Given the findings of the recent federal-state Colorado River Basin Water Supply and Demand Study, it’s useful to look back at what other efforts at sussing out the region’s water problems and solutions have found. It’s especially interesting given the (to me) striking assertion in the Basin Study that building a pipeline from the Missouri, or towing icebergs down from Alaska, is not the answer.
In September 1982, Harvey Banks*, one of the fathers of the great plumbing system that moves water around California, was among a group of water experts who gathered in Monterey to take stock of the water problems in the western United States. Banks was lead author of the chapter in the resulting conference proceedings** on “Developing New Water Supplies”. The study looked, among other things, at the possibility of importing water from the Missouri River. Banks’ conclusion:
[T]he probabilities for large-scale new water supplies or developments for the region in the foreseeable future are not great. The potentials for significant breakthroughs in local water supply enhancement or any large-scale water importation for the semiarid West are limited.
That was 30 years ago. Though, to be fair, Banks and his colleagues didn’t give the iceberg thing a serious look.

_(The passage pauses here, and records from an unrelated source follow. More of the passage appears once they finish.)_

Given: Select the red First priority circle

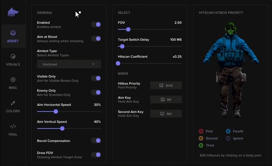Looking at the screenshot, I should pos(201,131).
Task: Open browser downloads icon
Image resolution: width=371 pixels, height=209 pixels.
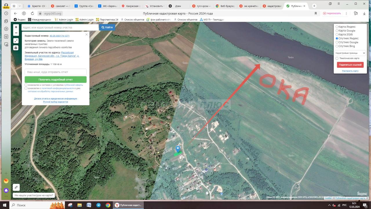Action: click(x=364, y=13)
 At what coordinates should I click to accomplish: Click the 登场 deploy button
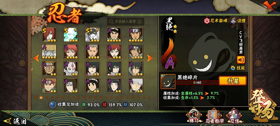pos(263,106)
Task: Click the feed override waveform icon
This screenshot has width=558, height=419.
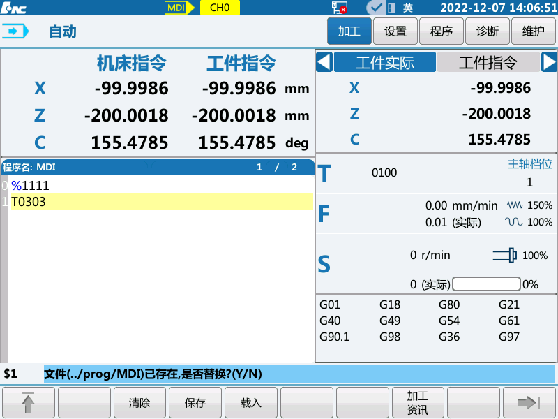Action: tap(514, 205)
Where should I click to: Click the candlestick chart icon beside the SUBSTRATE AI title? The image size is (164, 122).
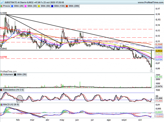(x=2, y=2)
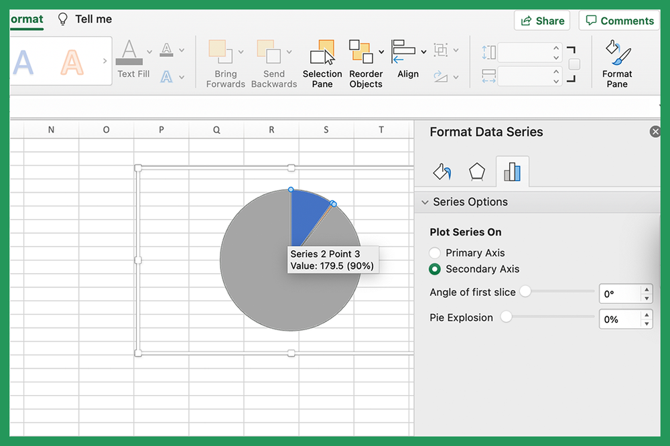
Task: Expand the Align dropdown arrow
Action: (x=422, y=50)
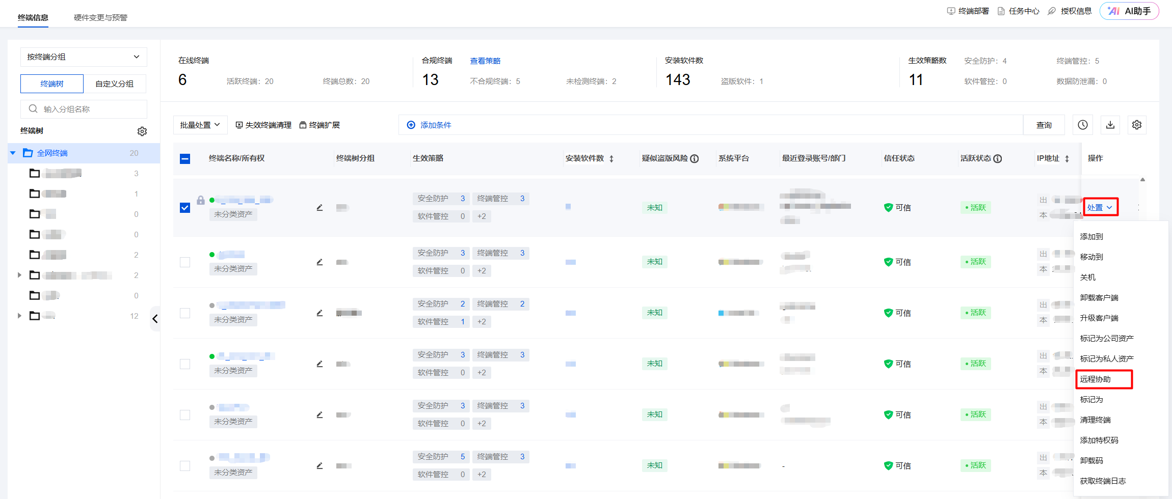Uncheck the first terminal row checkbox

tap(185, 208)
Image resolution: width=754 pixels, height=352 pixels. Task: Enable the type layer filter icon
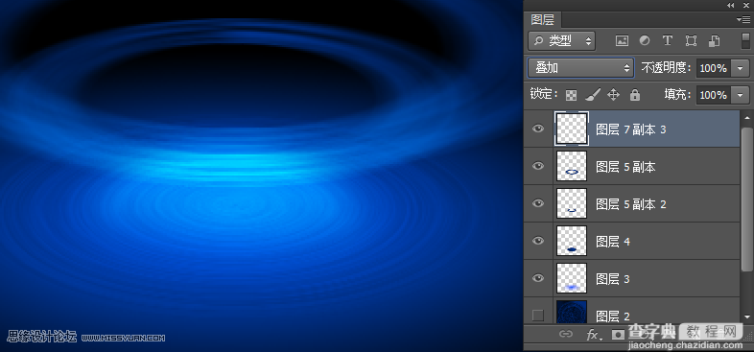coord(668,41)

** Water Scarcity: Impacts on Western Agriculture, edited by Ernest A. Engelbert, University of California Press, 1984
Since the answer involves changing our lifestyles and being more thoughtful, the chances for continued population growth in the West are not great.
Best,
D
Dano – I don’t think that’s necessarily true. Mike Cohen’s work for the Pacific Institute:
http://www.pacinst.org/reports/co_river_municipal_deliveries/
shows impressive reductions in water usage in a number of communities that have been grappling with the most severe water vulnerabilities.